Passage given

◇ ◇ ◇ ◇

# Driftwood



## Hamm35924 (Jun 13, 2005)

does driftwood make water softer?


----------



## TheOldSalt (Jan 28, 2005)

It depends on the wood, but generally, yes, but not as much as peat.


----------



## Hamm35924 (Jun 13, 2005)

whats peat? :?


----------



## maxpayne_lhp (Jan 19, 2005)

*Re*

It's a soft black or brown substance formed from decaying plants just under the surface of the ground, especially in cool wet areas. It can be burned as a fuel or used to improve garden soil


----------



## shev (Jan 18, 2005)

most importantly its acidic.


----------



## Hamm35924 (Jun 13, 2005)

how do i "prepare" the driftwood, before it goes in my tank? do i need to boil it?


----------



## TheOldSalt (Jan 28, 2005)

Boiling helps a lot, yes. Wood leaches out the tannic acid that's in it whn submerged, and this can turn your water yellow ( or brown ) and drop the hardness a bit. The pH will drop a lot. Boiling the wood for several hours helps to get rid of the excess tannin, and it also forces out the air, thusly letting the wood sink instead of float for several days.


----------



## Pareeeee (Jan 22, 2005)

maxpayne_lhp said:


> It's a soft black or brown substance formed from decaying plants just under the surface of the ground, especially in cool wet areas. It can be burned as a fuel or used to improve garden soil


actually, peat is a type of moss


----------



## euRasian32 (May 19, 2005)

where did you get the wood? if from a local water source, go the extra mile and test a sample of that water too.


----------



## blixem (Jun 13, 2005)

Characin Gal said:


> actually, peat is a type of moss


Actually, sphagnum moss is a type of moss. Peat is partially carbonized plant matter that usually consists of moss from bog swamp areas. The moss is laid down so thick that by the time it starts to decompose more and more is stacked on top so the decomposition is slowed close to a halt.


----------

◇ ◇ ◇ ◇

Raw data
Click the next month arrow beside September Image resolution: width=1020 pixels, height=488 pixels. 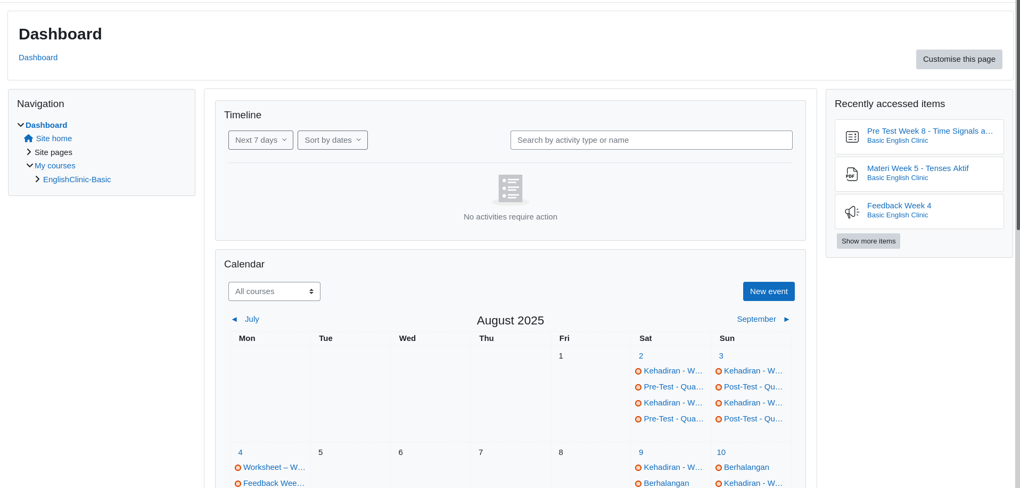tap(786, 320)

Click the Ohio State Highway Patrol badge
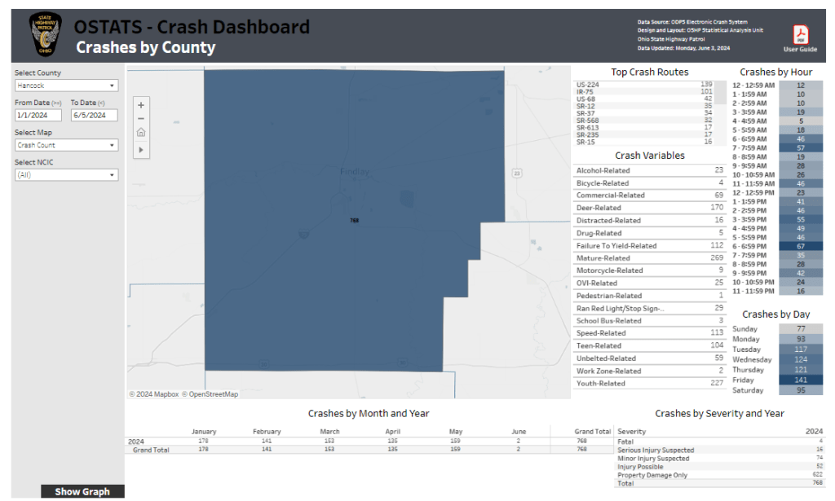46,35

◇ ◇ ◇ ◇

Direction A
List every distinct username that appears in a post heading of the driftwood thread.
Direction B
Set down everything in the driftwood thread from "Boiling helps a" down to "(Jan 22, 2005)", copying it word for word.
The data shown above have no role in this work.

Task response A
Hamm35924, TheOldSalt, maxpayne_lhp, shev, Pareeeee, euRasian32, blixem

Task response B
Boiling helps a lot, yes. Wood leaches out the tannic acid that's in it whn submerged, and this can turn your water yellow ( or brown ) and drop the hardness a bit. The pH will drop a lot. Boiling the wood for several hours helps to get rid of the excess tannin, and it also forces out the air, thusly letting the wood sink instead of float for several days.


----------



## Pareeeee (Jan 22, 2005)